▸ EXTRAIT:
________________________________________

En plissant les yeux, nous avons l’impression d’avoir atterri dans un vieux James Bond sur fond de guerre froide. On se croirait dans « Permis de tuer ». Heureusement pour nous, les agents secrets soviétiques semblent avoir déserté les lieux.
«Chaque bâtiment a été assemblé à partir d’éléments de béton préfabriqués transportés ici», nous explique-t-on à l’office de tourisme, installé dans le Cassiopée.
La jeune employée nous tend aussitôt deux brochures. «Observez aussi la teinte du béton, très proche de celle de la roche. Toute la composition du village se fond dans le paysage naturel. Comme Avoriaz, Les Arcs et La Plagne, Flaine a été créée ex nihilo, dans l’euphorie des trois décennies qui ont suivi la Seconde Guerre mondiale, pour populariser le ski en France. L’architecture est indéniablement intéressante. Mais croyez-le ou non: il y a encore beaucoup de gens qui trouvent cela affreux.»
Terrasse suspendue
Non loin, nous commandons une pizza dans une brasserie. Notre regard balaie Flaine Forum. Nous admirons les œuvres monumentales de Picasso (Tête de Femme), Victor Vasarely (Les Trois Hexagones) et Jean Dubuffet (Le Boqueteau des 7 arbres), plantées dans la neige profonde. Mais nos yeux sont irrésistiblement attirés par l’architecture alentour. Juste en face, l’ultrabranchée chapelle œcuménique de 1973, classée Monument Historique depuis 2014, conçue par Marcel Breuer de l’extérieur à l’intérieur (autel et bancs en bois, lustre en bronze).
Une architecture moderniste pionnière, longtemps incomprise mais finalement réhabilitée par le temps.
La chapelle est encadrée par deux des bâtiments les plus emblématiques de Flaine: les hôtels Le Totem et Le Flaine, ce dernier étant le plus photographié et le plus apprécié des chefs-d’œuvre de Breuer. «Ce fut le tout premier bâtiment de la station», lisons-nous dans la brochure qui guide les skieurs et snowboarders amateurs d’architecture à travers les points forts du site.
Construit en 1968, il se distingue par sa terrasse suspendue qui surplombe vertigineusement la falaise. Un solarium qui semble défier la falaise rocheuse. Il a d’ailleurs permis à Breuer de littéralement contrecarrer les formes naturelles du relief.
Notre pizza engloutie, nous pénétrons dans l’hôtel Le Flaine avec l’espoir de visiter son intérieur, où subsistent quelques traces du passage de Breuer. Coup de chance: nous y sommes autorisés.

________________________________________

[Enregistrements de pointage pour captures d'écran et pages]
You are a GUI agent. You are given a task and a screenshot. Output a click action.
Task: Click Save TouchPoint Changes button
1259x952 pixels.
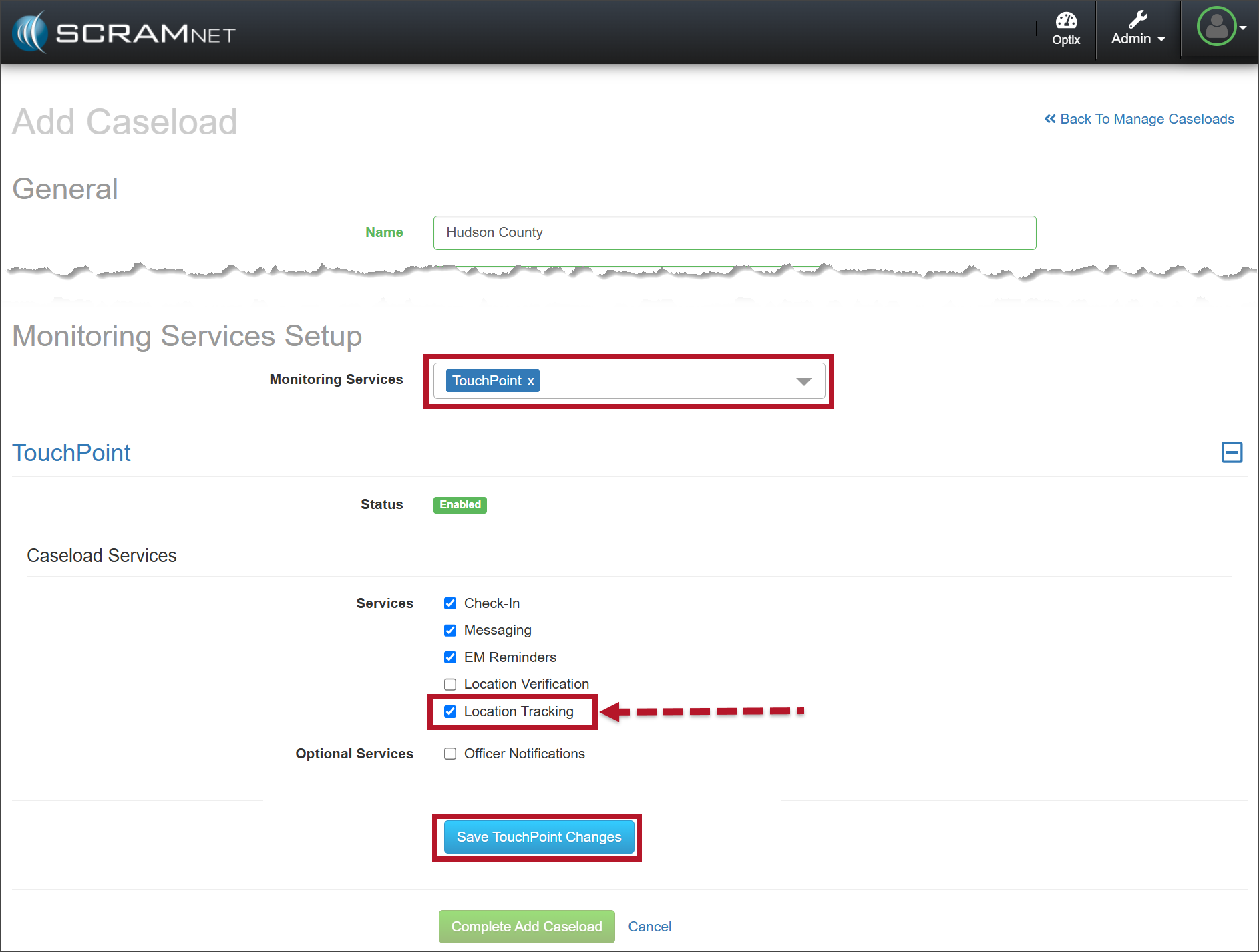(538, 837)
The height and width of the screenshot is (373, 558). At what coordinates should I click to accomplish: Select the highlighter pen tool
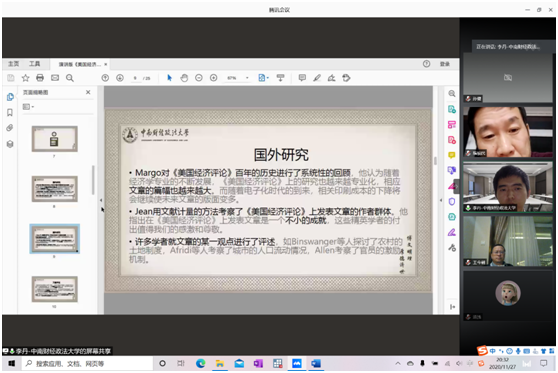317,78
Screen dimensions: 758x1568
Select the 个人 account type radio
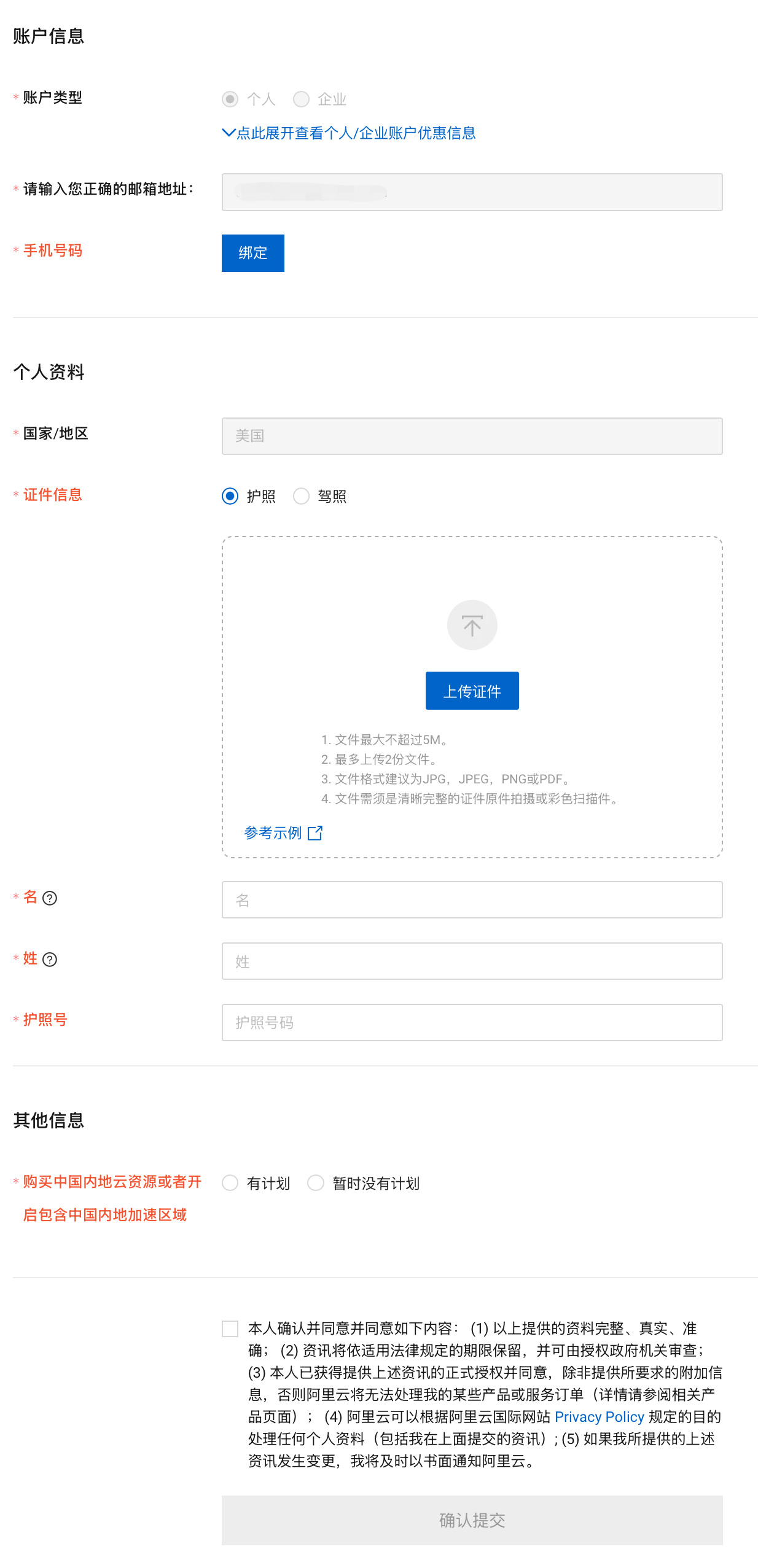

________________________________________

▸ CONSIGNE:
Répondez, s'il vous plaît, à ces questions sur l'extrait consacré à Flaine :
1. Dans quel bâtiment l'office de tourisme est-il installé ?
2. Depuis quelle année la chapelle œcuménique est-elle classée Monument Historique ?
3. En quelle année l'hôtel Le Flaine a-t-il été construit ?

▸ RÉPONSE:
1. Dans le Cassiopée.
2. Depuis 2014.
3. En 1968.